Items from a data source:
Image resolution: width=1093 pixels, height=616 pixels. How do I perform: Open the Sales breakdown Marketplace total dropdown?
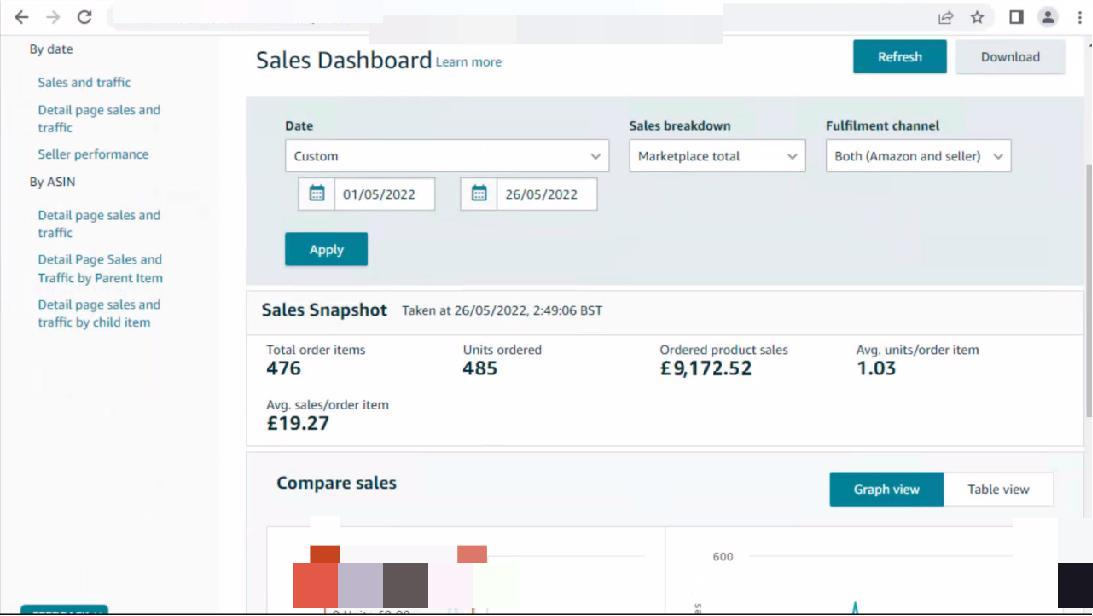pyautogui.click(x=716, y=156)
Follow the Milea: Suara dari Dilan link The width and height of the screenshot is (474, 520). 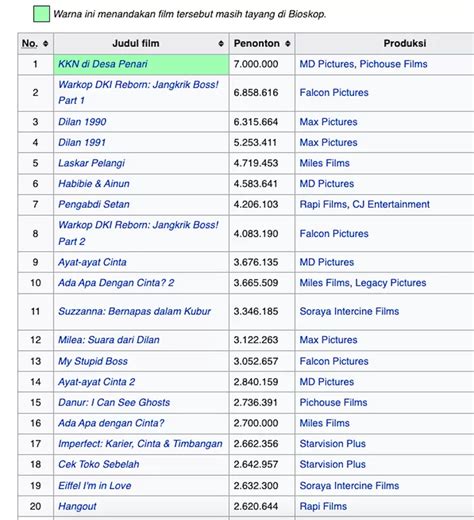(109, 340)
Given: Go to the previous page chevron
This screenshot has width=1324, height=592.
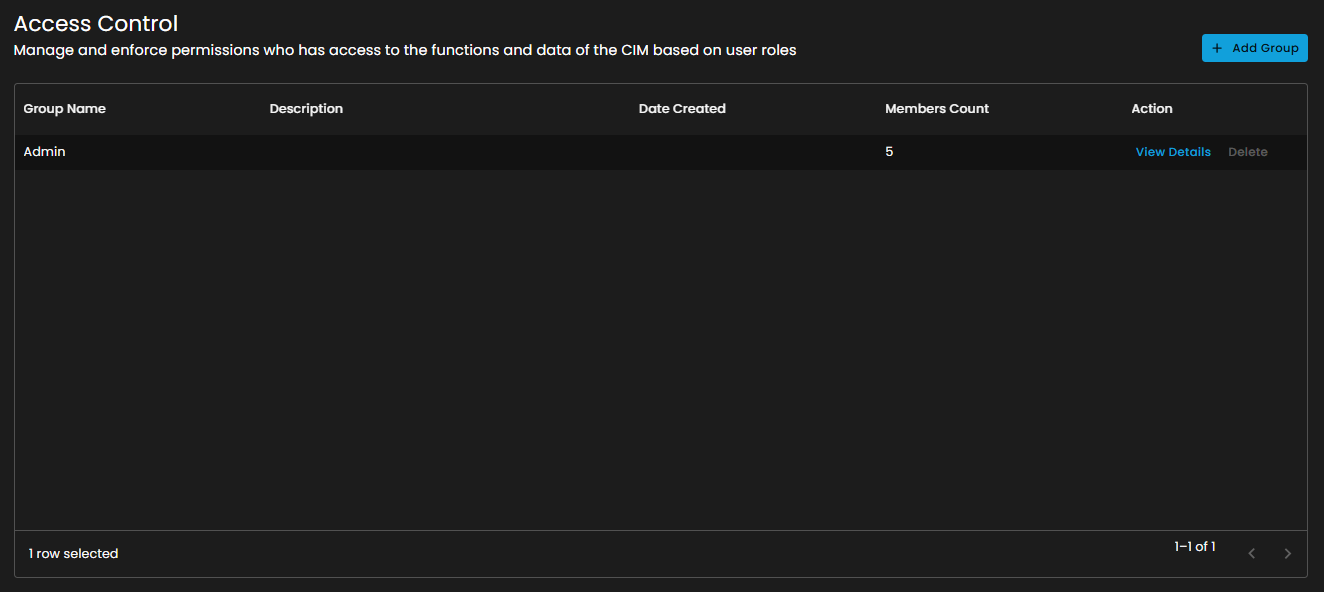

Directions –
Write out the material word for word, starting at the line containing "Given: Go to the previous page chevron" and continuing to the end. Leave out any pictures.

Exercise output –
Given: Go to the previous page chevron
This screenshot has width=1324, height=592.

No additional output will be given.